The Nerd: You can draw either free style or with a coloring book, with plenty of different pens, brushes, colors and patterns to work with. But it wasn't just what you can do, but more about the overall presentation of it. For example, they give you so many creative ways to erase the drawing. (The picture is erased in different ways, like a video tape being rewinded.) It's unnecessary, but it's cool. Even the Save feature, which takes an insane amount of time just to save one shitty drawing is still cool, because you that catchy beat to make the time fly by.

(The Nerd bobs head to the beat.)

The Nerd: The sound effects are so enjoyable. I mean, it's awesome just the way when you click on the different color sets, it goes higher in pitch. (The noise it makes when you click on the different color sets goes higher in pitch every time he clicks it.)

The Nerd: You can do simple animation, make music... ("Mario Paint"-made music plays) ...even play a Fly Swatter game, and with the Super NES mouse, this was a fun experience. You can even mess around with the title screen. (The Nerd messes with the title screen, clicking on letters and even making it explode.) Looking back, it's not a very useful program, you can't do a whole lot with it compared to computer programs of today, but what made it great was the presentation. It made doing the most simple tasks a lot of fun. LJN Video Art is not fun at all, it's a disaster. No human being should ever have the misfortune of playing this. And, yes, the styrofoam was more interesting. It doesn't even qualify as a video game console, but it... comes with cartridges, so I guess... technically, it is a video game console. Well then, it's the worst video game console of all time. LJN has really outdone themselves this time. The only worse would be to play it on the Roll & Rocker. Yeah, imagine that. So this concludes this marathon of crap, 12 shitty relics from the ass of the past. Hope you enjoyed it. Enjoyed in a strange way, I guess. You know, why do we focus on the bad memories? Why are we sentimental over the crappy past? I don't know, but I do know that the things of yesterday that were worthless, you all found some way to give them worth. You've done this, I've done this, we've all found ways to just make the best of things I guess. Maybe you're having a good holiday season, or a bad one, or an indifferent one, whatever the case, I just want to bring you some joy. Uh, hopefully you got a laugh, or even just a chuckle, um, because it's that time of year, where everybody, make happy. Be a comedian. With all sincerity, have a Merry Christmas, Happy Holidays in general, and I'll see ya in 2015. Get ready for those self-lacing shoes, hover boards and flying cars.

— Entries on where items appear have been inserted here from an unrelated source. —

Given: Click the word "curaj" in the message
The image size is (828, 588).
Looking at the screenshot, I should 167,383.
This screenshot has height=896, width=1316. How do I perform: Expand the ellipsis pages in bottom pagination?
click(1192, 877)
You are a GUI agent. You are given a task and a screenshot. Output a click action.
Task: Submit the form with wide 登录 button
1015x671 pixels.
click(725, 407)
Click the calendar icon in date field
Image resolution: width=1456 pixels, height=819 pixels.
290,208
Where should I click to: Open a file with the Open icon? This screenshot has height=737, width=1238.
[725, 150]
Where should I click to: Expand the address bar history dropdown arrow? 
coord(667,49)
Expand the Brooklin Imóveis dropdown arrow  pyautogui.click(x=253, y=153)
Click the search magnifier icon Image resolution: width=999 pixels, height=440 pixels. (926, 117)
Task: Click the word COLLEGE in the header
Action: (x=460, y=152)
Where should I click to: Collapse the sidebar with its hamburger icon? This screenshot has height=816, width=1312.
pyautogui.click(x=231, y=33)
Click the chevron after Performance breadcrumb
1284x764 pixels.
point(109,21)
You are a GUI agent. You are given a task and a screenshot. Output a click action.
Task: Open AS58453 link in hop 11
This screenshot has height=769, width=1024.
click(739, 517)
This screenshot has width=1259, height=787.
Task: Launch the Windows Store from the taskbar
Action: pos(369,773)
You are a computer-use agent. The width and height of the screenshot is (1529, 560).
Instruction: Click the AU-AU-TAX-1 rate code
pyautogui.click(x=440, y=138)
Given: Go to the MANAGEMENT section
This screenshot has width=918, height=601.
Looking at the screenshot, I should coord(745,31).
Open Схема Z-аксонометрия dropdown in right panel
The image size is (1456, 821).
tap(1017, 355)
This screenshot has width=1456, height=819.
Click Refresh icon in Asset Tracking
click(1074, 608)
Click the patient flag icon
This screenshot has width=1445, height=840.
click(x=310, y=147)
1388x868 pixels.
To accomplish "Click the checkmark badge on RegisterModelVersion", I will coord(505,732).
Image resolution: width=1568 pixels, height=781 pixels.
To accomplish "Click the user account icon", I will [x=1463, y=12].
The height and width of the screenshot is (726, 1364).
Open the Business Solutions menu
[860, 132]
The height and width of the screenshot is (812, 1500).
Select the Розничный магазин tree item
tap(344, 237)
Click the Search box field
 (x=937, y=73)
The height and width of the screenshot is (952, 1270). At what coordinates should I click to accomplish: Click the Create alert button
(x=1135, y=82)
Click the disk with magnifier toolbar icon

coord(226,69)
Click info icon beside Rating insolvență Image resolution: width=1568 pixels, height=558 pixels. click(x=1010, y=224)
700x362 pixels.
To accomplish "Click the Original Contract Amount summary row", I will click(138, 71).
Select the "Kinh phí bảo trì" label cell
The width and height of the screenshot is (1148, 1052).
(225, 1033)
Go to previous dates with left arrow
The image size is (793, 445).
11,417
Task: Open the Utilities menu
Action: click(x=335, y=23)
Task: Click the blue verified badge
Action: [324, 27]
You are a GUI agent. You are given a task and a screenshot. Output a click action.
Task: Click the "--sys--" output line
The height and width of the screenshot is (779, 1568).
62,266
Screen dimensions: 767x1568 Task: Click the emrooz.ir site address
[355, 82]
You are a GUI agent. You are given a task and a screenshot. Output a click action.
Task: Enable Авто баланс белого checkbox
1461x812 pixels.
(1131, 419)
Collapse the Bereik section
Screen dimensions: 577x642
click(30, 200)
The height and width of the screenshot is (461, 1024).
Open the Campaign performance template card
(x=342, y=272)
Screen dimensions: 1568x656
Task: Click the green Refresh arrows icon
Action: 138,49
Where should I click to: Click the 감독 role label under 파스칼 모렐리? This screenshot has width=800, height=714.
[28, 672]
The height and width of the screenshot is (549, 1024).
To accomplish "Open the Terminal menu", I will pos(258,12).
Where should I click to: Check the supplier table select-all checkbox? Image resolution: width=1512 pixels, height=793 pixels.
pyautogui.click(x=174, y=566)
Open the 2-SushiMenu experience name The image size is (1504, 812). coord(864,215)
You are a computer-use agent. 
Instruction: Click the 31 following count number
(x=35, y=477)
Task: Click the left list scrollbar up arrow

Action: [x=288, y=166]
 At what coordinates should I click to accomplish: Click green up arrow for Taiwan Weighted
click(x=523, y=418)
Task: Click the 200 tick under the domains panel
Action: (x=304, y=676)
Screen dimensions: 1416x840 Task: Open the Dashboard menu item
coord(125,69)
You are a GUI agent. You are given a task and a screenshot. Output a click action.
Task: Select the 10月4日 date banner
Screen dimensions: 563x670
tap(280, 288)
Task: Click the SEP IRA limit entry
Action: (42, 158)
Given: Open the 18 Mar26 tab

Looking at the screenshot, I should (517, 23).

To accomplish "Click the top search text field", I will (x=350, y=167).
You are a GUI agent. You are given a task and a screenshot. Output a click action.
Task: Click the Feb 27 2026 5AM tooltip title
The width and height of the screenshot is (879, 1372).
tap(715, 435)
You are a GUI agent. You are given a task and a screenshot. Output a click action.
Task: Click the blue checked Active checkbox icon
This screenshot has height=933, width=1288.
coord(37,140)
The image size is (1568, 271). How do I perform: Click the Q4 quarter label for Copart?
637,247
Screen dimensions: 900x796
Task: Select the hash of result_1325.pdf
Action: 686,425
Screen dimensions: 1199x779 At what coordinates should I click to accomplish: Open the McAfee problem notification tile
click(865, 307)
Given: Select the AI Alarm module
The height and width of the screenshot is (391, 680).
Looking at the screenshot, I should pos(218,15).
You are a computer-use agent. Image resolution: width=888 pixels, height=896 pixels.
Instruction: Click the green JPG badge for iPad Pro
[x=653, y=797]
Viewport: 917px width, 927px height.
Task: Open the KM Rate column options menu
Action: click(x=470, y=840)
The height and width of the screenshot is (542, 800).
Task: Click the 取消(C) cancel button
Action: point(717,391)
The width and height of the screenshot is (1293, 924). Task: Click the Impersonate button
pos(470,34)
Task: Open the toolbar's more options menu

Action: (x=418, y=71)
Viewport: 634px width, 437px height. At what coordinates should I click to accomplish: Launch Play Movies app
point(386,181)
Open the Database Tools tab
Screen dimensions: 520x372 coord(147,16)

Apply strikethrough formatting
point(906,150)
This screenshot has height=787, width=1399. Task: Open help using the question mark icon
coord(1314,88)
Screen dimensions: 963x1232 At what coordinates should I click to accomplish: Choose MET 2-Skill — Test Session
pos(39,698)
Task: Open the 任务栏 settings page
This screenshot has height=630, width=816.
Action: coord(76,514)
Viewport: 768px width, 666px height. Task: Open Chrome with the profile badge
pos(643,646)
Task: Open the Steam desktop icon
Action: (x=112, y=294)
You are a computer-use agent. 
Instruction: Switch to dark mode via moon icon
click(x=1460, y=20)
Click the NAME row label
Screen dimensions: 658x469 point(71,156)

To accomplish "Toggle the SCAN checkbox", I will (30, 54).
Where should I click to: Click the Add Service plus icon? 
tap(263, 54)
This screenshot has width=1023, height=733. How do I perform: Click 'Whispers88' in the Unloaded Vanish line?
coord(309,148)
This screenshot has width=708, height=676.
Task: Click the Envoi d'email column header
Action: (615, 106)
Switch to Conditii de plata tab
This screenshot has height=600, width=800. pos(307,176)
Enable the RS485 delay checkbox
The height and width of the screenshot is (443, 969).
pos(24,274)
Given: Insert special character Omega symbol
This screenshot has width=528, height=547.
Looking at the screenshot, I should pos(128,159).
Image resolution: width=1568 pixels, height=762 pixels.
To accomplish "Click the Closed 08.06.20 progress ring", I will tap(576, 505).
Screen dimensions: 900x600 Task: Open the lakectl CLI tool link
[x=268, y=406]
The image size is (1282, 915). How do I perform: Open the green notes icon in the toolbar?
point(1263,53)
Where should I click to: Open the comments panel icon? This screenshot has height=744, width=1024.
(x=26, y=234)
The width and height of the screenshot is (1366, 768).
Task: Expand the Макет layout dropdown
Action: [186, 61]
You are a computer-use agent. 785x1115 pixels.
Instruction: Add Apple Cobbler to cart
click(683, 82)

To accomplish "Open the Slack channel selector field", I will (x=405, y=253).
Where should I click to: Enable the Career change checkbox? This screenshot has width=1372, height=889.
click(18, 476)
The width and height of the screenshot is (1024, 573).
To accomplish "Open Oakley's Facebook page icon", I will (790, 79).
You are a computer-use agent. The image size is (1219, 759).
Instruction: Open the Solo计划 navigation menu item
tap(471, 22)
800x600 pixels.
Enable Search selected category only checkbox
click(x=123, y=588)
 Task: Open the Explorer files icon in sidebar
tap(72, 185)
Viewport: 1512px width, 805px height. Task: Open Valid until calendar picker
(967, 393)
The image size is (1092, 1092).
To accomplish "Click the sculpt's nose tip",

Kyle Justin: ♪ He's playin' some games, the worst he recalls. He's gonna find out which ones suck the most balls. The Angry Video Game Nerd is here. ♪

(The Nerd tries to play "LJN Video Art" while standing on the Roll & Rocker, but loses his balance and falls on the couch. The Nerd gives it two middle fingers before kicking it and the screen goes black, ending the episode.)


  • The Nerd says "It comes with cartridges, so I guess, technically, it is a video game console." This is wrong, because the console comes with one cartridge, meaning that James made a mistake.